Plan Promises Reform in Oral Healthcare System

Plan Promises Reform  in Oral Healthcare SystemPlan Promises Reform  in Oral Healthcare System

Almost a year after its historic launch, the Health Reform Plan is now poised to target one of the most challenging sectors of healthcare in Iran. Oral hygiene is one area where the country has long struggled due to negligence and lack of insurance coverage - a set of conditions that have relegated Iran to the lowest common denominator in oral care.  The near extortionate costs of dental care have only made it affordable to a selected few.

Data from Tooth Decay Prevention Center at Iran University of Medical Sciences  indicates that on average, 12 year-olds have 2 cavities, 15 year-olds 3, 18 year-olds 4, 35 year-olds 9 and people in their 40’s have 12 cavities. Figures that demand the latest phase of the health overhaul plan start delivering. The health ministry says the plan which officially took off on Sunday has ‘’prevention’’ at the forefront.

‘’The programs include unilateral initiatives by the ministry itself as well as coordinated measures in collaboration with the ministry of education to familiarize schoolchildren with oral care’’, said Saeed Asgari, secretary of the Oral Health Council at the ministry of health. Asgari says cooperation from primary insurances would be key to the success of the plan.  “Besides these programs we also are focused on the quality of dental care services.”  

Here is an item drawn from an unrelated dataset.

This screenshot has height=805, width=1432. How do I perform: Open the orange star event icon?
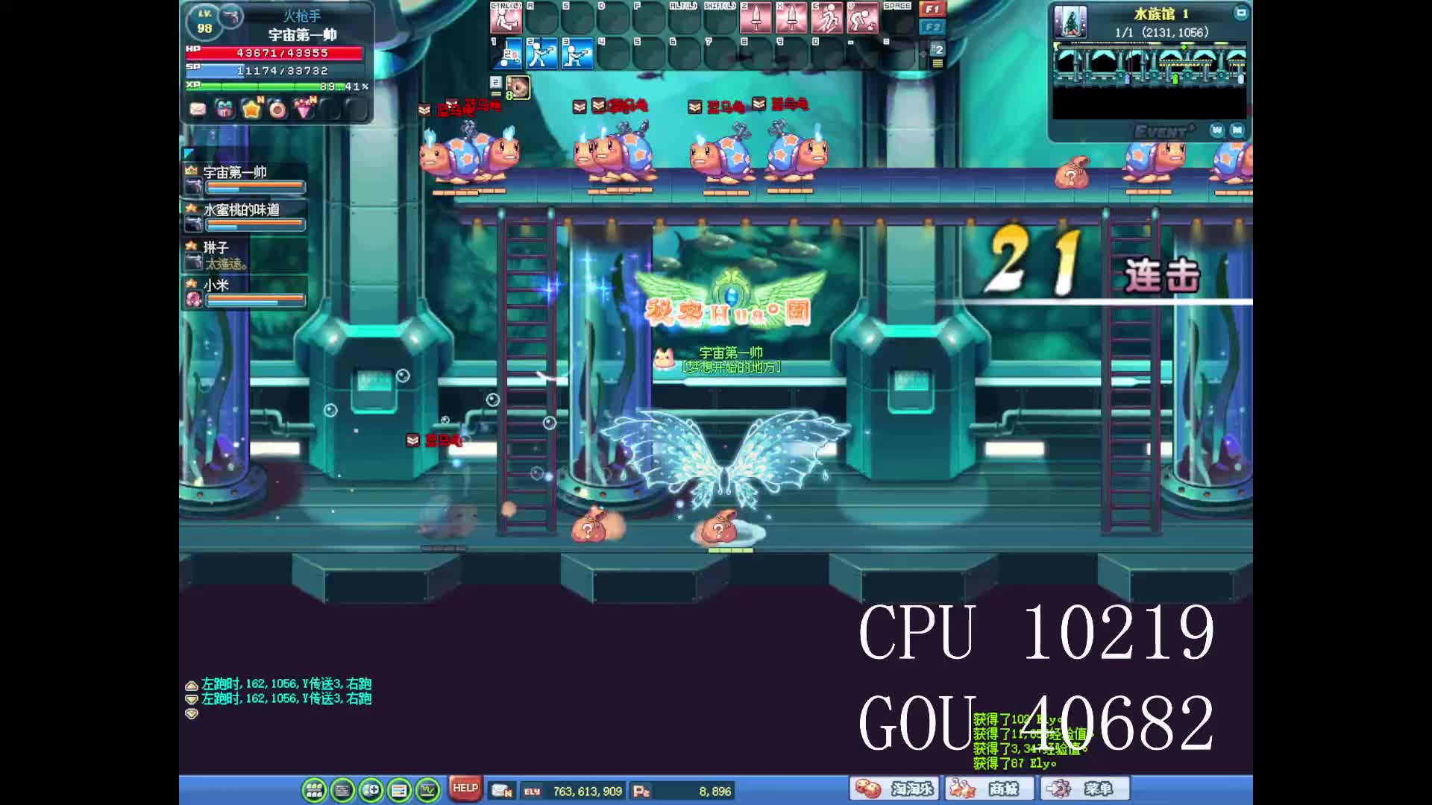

What remains uncertain, however, is the extent to which the plan reaches out to rural communities - which are woefully deficient in dental care. According to the Persian-language daily Sharq, 25% of the rural population lack access to dental care, with many villages empty of dentists altogether.

  Mission Impossible

Dr. Hussein Hesari, research deputy at the tooth decay prevention center says the current level of dental care is simply inadequate to fully address the existing challenges. He maintains that in the prevailing economic landscape and given the scale of the problems, a full resolution of the problem is not difficult, it is simply impossible - no matter how advanced the medical system.

‘’All things considered, there is no better option than prevention. We cannot handle the current load and therefore should concentrate all our efforts on prevention’’.

Referring to some countries that have been successful in their preventive programs in oral health, Hesari says, ‘’ Scandinavian countries along with Australia, New Zealand, Canada and Britain have been able to keep the rate of tooth problems low merely by stepping up prevention’’.  

He drew parallels between the prevalence of tooth extraction in Iran and France saying that on average, Iranians by the time they are in their 40’s  have had seven teeth pulled which leaves them with 21 or 22 healthy teeth. ‘’ This is while in France people in their 40’s have on average 28 healthy teeth which means they try to preserve their teeth with all possible methods while in Iran pulling  out the teeth has become the norm’’, Hesari said, hoping that that tooth extraction will reduce in the coming years.

  Insurance in Limbo

Another hurdle to efficient oral care is the hazy status of dental insurance. Hesari says although a law was passed recently to provide insurance coverage for dental care, surprisingly no dentist has so far shown interest in signing a contract with the Social Security Organization. He attributes the reason for the aversion of dentists to unrealistic SSO tariffs on dental services which discourage dentists from any insurance schemes on offer by the state bodies or otherwise.

‘’Unrealistic tariffs are also depriving people from quality  dental care which has created a host of problems for them – including living with tooth decay which makes their lives rather miserable.”